REQUIRED WORK:
Reproduce the records word for word, beginning at the line that contains "The height and" and stopping after the line that contains "center [582, 46].". Omit the pictures from your answer.

EXERCISE INPUT:
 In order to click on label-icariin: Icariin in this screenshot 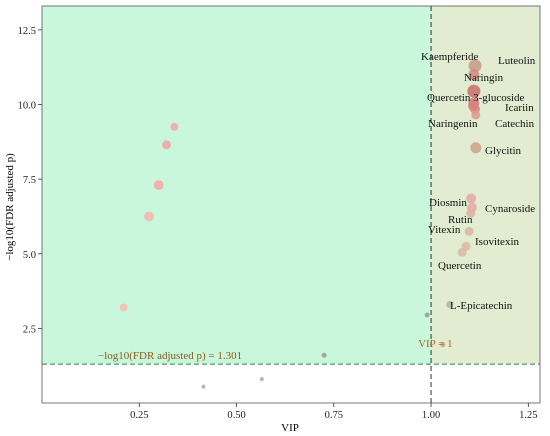, I will do `click(520, 108)`.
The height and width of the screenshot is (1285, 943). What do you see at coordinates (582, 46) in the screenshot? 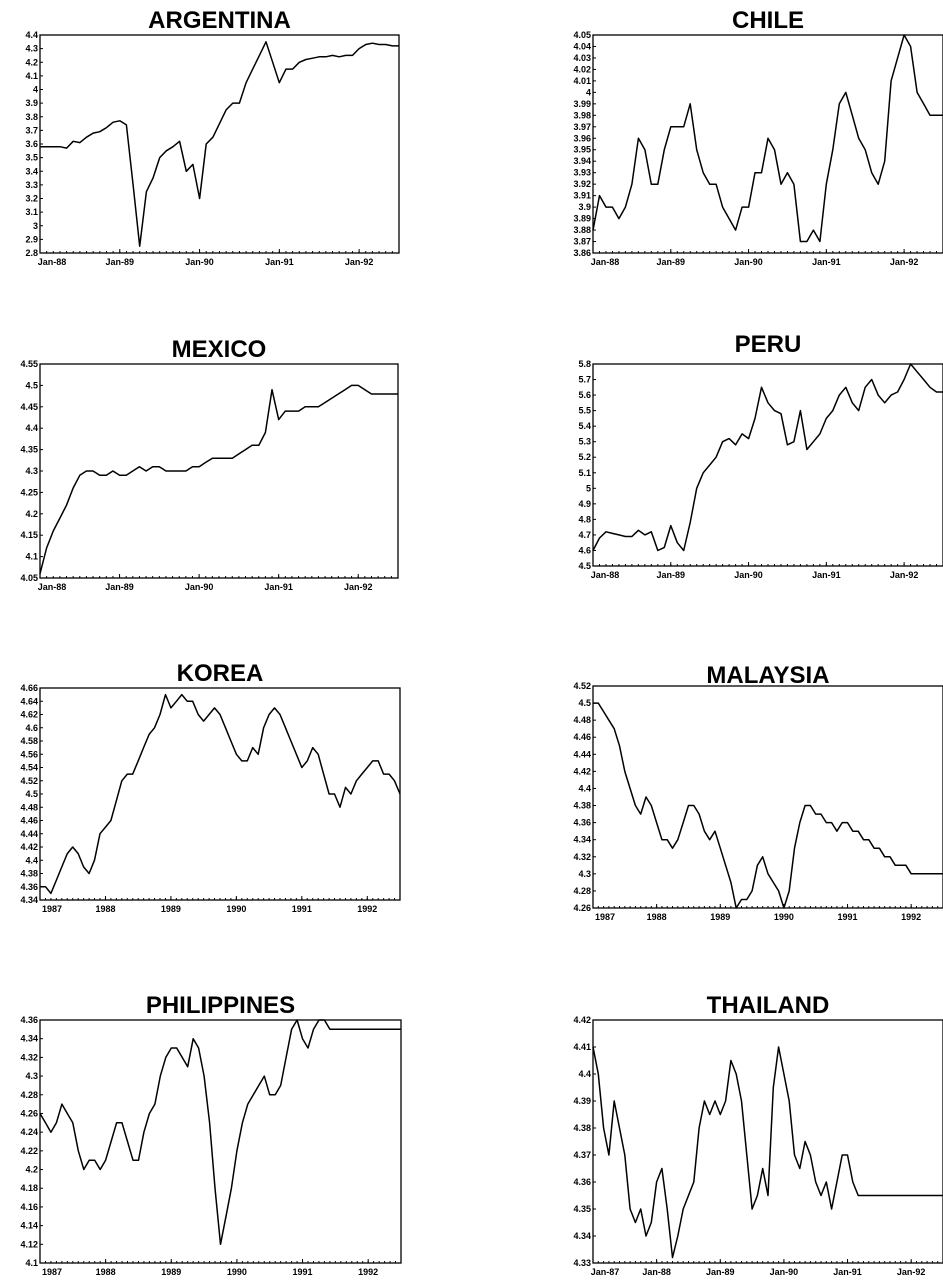
I see `y-tick-label: 4.04` at bounding box center [582, 46].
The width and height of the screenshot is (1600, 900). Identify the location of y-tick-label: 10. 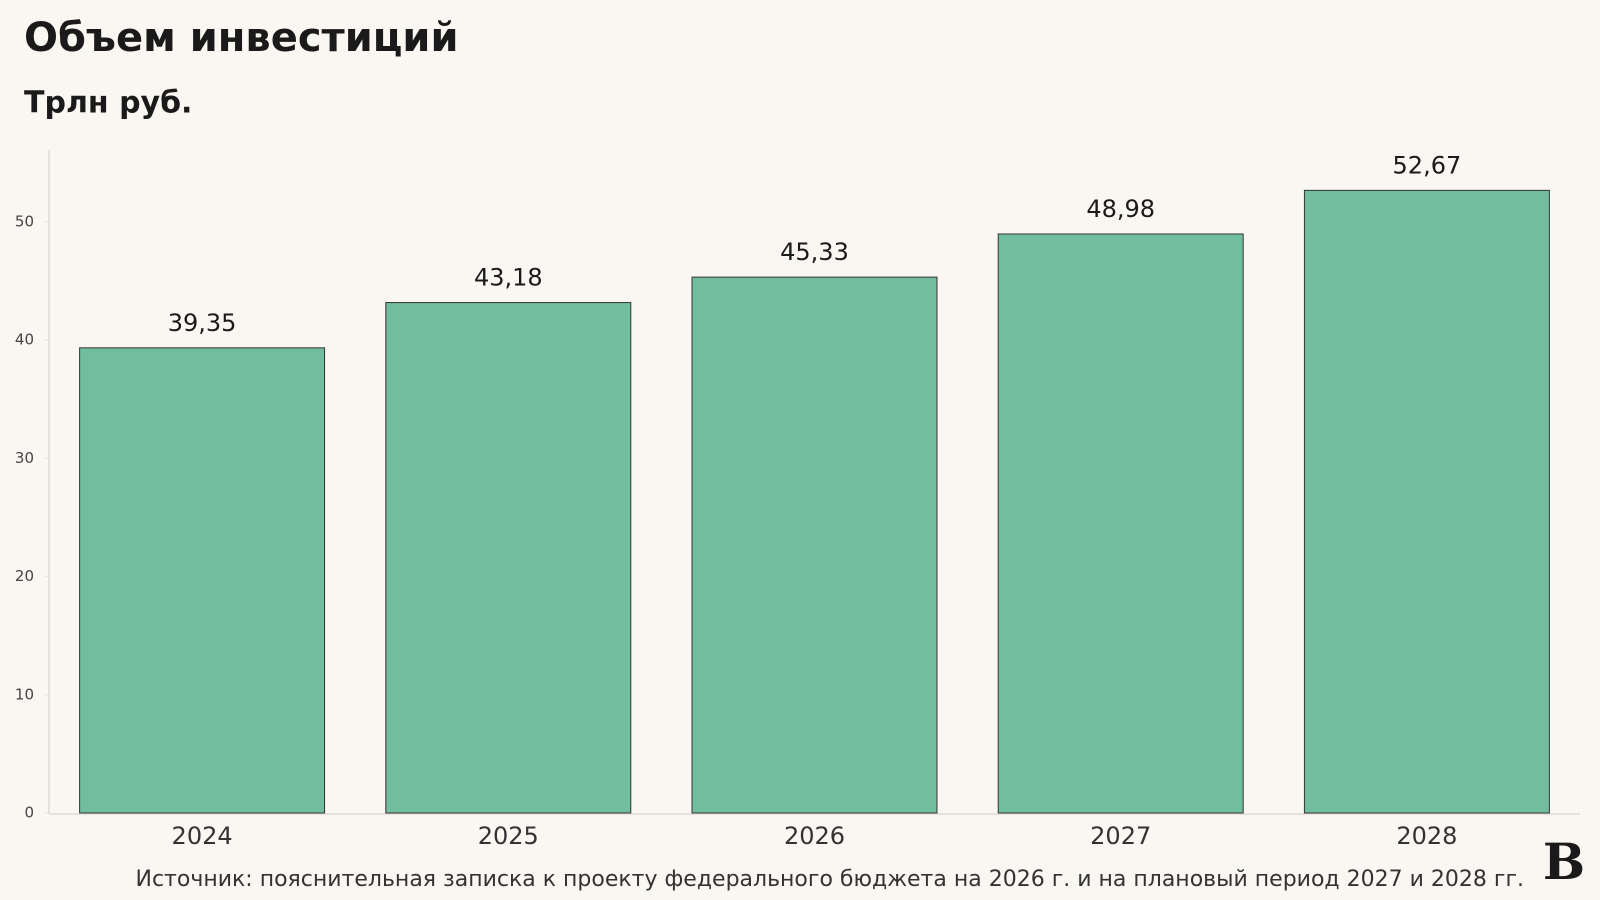
(24, 694).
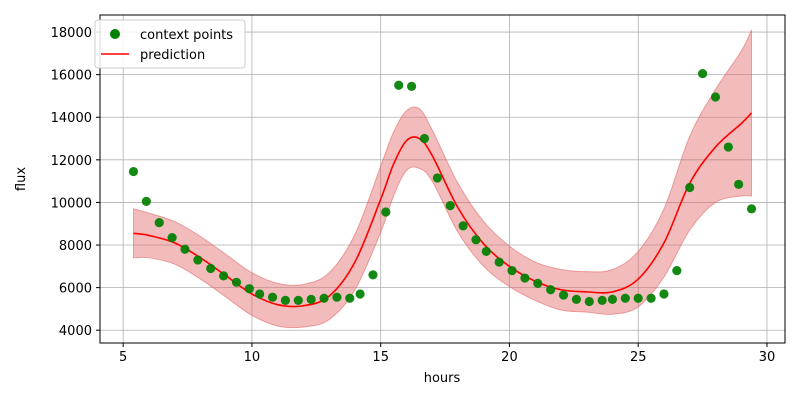  Describe the element at coordinates (510, 358) in the screenshot. I see `x-tick-label: 20` at that location.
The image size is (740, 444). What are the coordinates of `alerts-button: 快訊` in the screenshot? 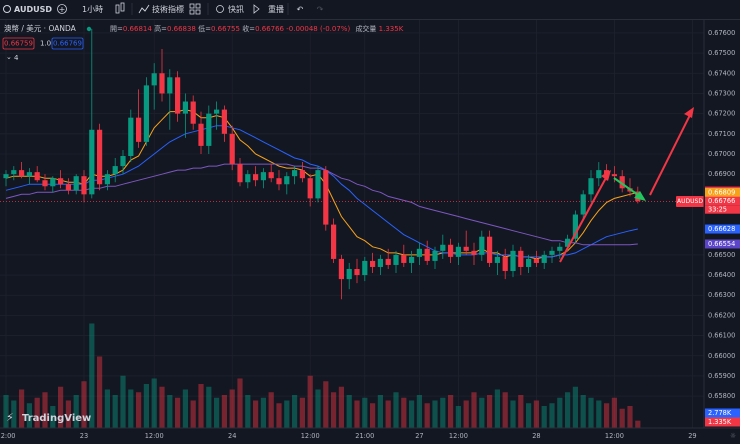 It's located at (236, 9).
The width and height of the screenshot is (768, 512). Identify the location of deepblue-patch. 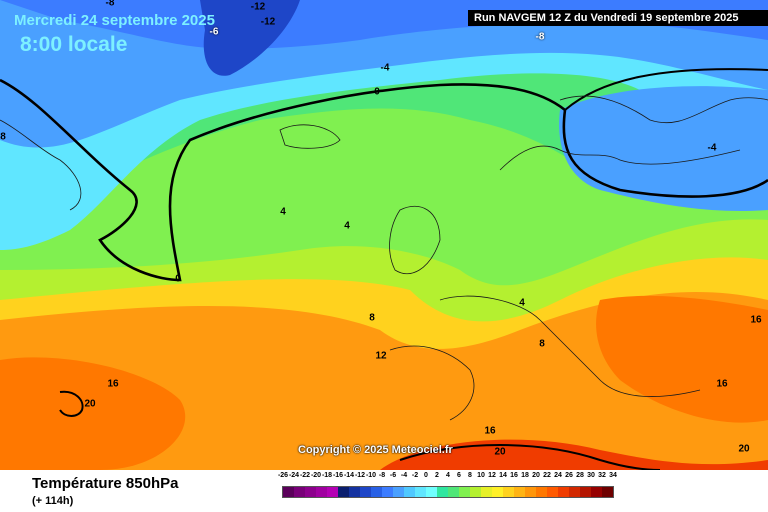
(250, 38).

PROBLEM SOLUTION:
The height and width of the screenshot is (1285, 943). What do you see at coordinates (582, 46) in the screenshot? 
I see `y-tick-label: 4.04` at bounding box center [582, 46].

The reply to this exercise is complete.